Ontario’s aging population is crying out for more government investment in long-term care beds and trained staff, say members of the Sarnia-Lambton Health Coalition.
About 33,000 people in Ontario are waiting for a long-term care bed, and that number grows as seniors outnumber children for the first time in Canadian history, chairperson Shirley Roebuck said.
Roebuck unveiled a new report called Situation Critical compiled by the Ontario Health Coalition last week.
It claims Ontario has cut more hospital beds than any jurisdiction in the developed world and has dropped to the bottom of the ranking in hospital beds per capita.
“Everyone is rather shocked to read the results of the report,” Roebuck said. “We have a province-wide epidemic of inadequate care.”
The Ford government made an election promise to create 30,000 new long-term care spaces. If it happens, that would be the first significant increase in long-term care placements since 2003, according to the coalition.
But beds without staffing don’t provide good care, said Roebuck.
The coalition’s study cites a CBC report that found a 129% increase in resident-on-resident abuse between 2011 and 2016.
“Nursing home staff report they are short of staff almost on a daily basis, so people are expected to do the impossible,” said Roebuck.
Aggression and verbal abuse is increasing in nursing homes as well as “a small level” of sexual assault, she said.
Sarnia is no different from the rest of the province when it comes to needing more long-term care staff, said Julie Sexton, a local registered nurse and president of her bargaining unit.
“Speaking for myself, I love working in long-term care,” she said during a press conference. “You want to take time to nurture relationships and we try to make time when we can.”
But the need for more staff is dire, she said.
“Residents living in long-term care homes today are medically complex and frail, and they are much sicker than before.”
Many nursing homes aren’t designed for complex care and lack nurses trained for dialysis, palliative care and pain management, she said.
The coalition is calling for a minimum standard of care higher than the 2.7 hours a day per resident it estimates is currently provided.
The Ontario Nurses’ Association also wants a minimum average of four hours per day of hands-on nursing care and personal support, said Sexton.
“Even when there has been one tragedy after another in long-term care homes, the evidence shows nursing and personal care levels have been declining instead of rising,” she said.

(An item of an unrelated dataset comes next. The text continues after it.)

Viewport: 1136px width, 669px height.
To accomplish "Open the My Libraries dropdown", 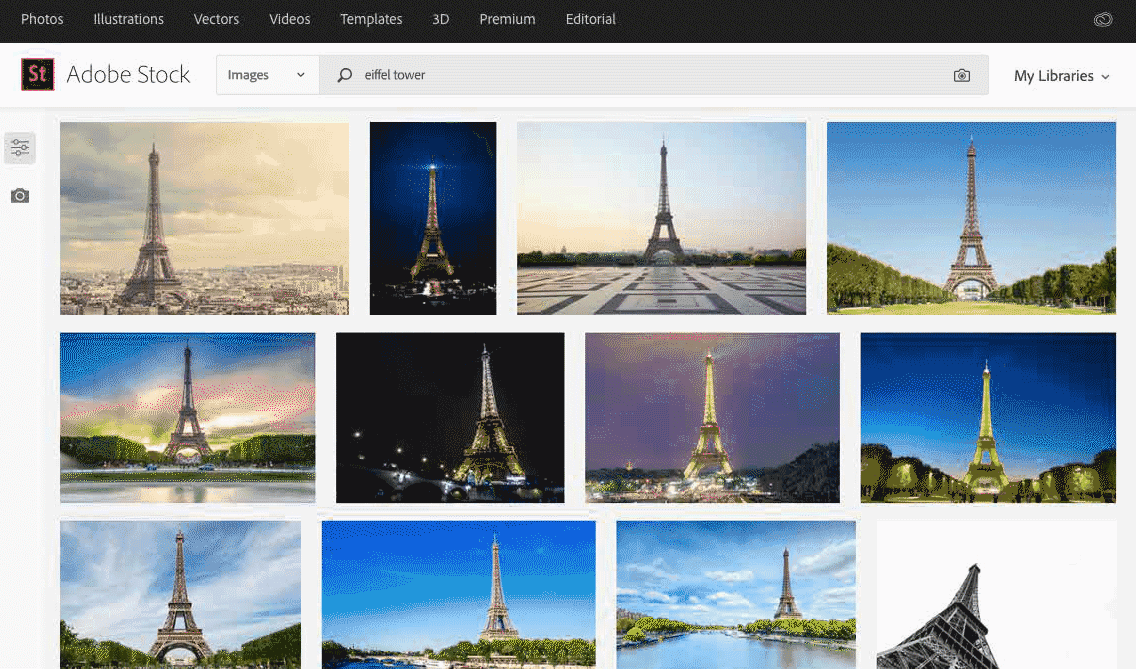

“Our mothers, fathers and grandparents deserve much better.”
Lynne Withers, a nurse practitioner with 20 years experience in local long-term care, said staff is regularly “grabbed, pinched and pulled.”
Statistics for Sarnia-Lambton weren’t available, but Withers said she has witnessed rising levels of aggressive behaviour as acuity rises among residents.
Sarnia-Lambton’s 10 long-term care homes have the same understaffing problems as the rest of Ontario, but with one exception, said Withers.
Sarnia-Lambton is one of the few jurisdictions in which every home has a Behavioural Supports Ontario (BSO) team to deal with at-risk residents with dementia, mental health and other behavior problems that tend toward aggression.
“I was very surprised to see that,” Roebuck said.
The report was released on Jan. 22. Two days later the Coalition organized a small rally outside the Holiday Inn as provincial officials held a pre-budget public input session in Point Edward.